In un tessuto musicale dove gli ultratrentenni – a voler essere buoni – dettano legge da troppo tempo, in termini di numeri e produzioni, scoprire che nell’anno domini 2026 quattro ragazzi di Sassari, età compresa tra i sedici e i vent’anni, decidono prendere in mano degli strumenti, scrivere dei pezzi punk-rock-alternative o quello che è, registrare un disco e farlo bene, suona come una buona notizia. E fa anche scivolare una lacrimuccia sul viso, con buona pace di anti e filo-nostalgici. I ragazzi in questione sono Renato Marchisio, Davide Dore, Jacopo Sale e Luca Pintus e la formazione, battezzata Mad-Dog, è quella canonica – doppia chitarra, voce, basso e batteria. Il loro disco d’esordio si intitola Shame On Youth, così, giusto per ricordare quanto gli adolescenti, oggi più che mai, nella scala della considerazione sociale, stiano subito sotto le friggitrici ad aria. La trafila è sempre quella di trent’anni fa, ma molto più rapida: gavetta come cover band di gruppi di trent’anni fa, i primi tentativi di scrittura, qualche brano e in meno di due anni il disco è fuori. Anche perché l’hanno registrato, mixato e masterizzato in casa. Come probabilmente qualcuno faceva anche trent’anni fa. Esaustivo e ben più rappresentativo delle parole il making of che li vede provare, cazzeggiare e canticchiare gli Oasis nella stanza adibita a saletta. L’effetto VHS, voluto o no, trarrebbe in inganno chiunque.
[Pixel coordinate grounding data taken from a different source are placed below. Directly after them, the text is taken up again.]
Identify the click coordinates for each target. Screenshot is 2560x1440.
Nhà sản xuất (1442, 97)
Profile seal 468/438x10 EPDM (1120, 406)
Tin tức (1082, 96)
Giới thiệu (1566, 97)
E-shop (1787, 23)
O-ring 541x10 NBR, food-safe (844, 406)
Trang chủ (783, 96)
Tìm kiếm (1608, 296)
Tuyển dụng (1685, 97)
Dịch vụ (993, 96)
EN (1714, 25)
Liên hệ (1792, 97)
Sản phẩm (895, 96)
In Shame On Youth hanno riversato nove brani, probabilmente le take migliori, che loro vedono come indie-rock e che, appunto, di codificato e coerente hanno ben poco. Alcuni pezzi sembrano uscire direttamente dalla mano e dalla bocca dell’Alex Turner più grintoso dei primi anni (Screw It, With Me, Against Me). Altri paiono invece attingere dal marasma del punk rock italico che a cavallo tra i due millenni ha recepito tardivamente, e a modo suo, l’ondata partita dalla West Coast una decina di anni prima (Ti prego, Falling Back). Roba di cui in realtà non si sentiva l’esigenza allora, ma a cui oggi, visti i tempi che corrono, non si può che guardare con una certa saudade. Altri ancora da un pastone melodico di cose molto distanti il cui punto di incontro forse giustifica quella visione di sé stessi indie e rock che hanno tenuto ad appiopparsi (Sigaretta, Never Going Back To You, Pity). Tutto molto candido, generoso, approssimativo e ammirevole in egual misura. I Mad-Dog non sono gli unici giovanissimi sassaresi che, invece di accodarsi al resto dei coetanei, hanno deciso di farsi venire i calli alle mani imbracciando gli strumenti. Ci sono anche i Nivra, usciti di recente con il loro primo, buon disco, Rena. E i Post-Coital Tristesse, che con il loro primo EP Little Star, hanno subito attirato su di loro le attenzioni di Here I Stay. O i Daerke, di cui non si sa ancora molto, ma il cui screamo farà presto parlare di sé. Ai cagliaritani non farà piacere riconoscerlo, ma l’humus turritano sembra confermarsi più fecondo di quello del capoluogo. Difficile dire se il merito sia da attribuire a una più aperta commistione tra generazioni o a una maggiore fame di quelle più giovani. Fatto sta che così è e onore al merito di riprendersi un palcoscenico che, da che mondo e mondo, spetta loro di diritto.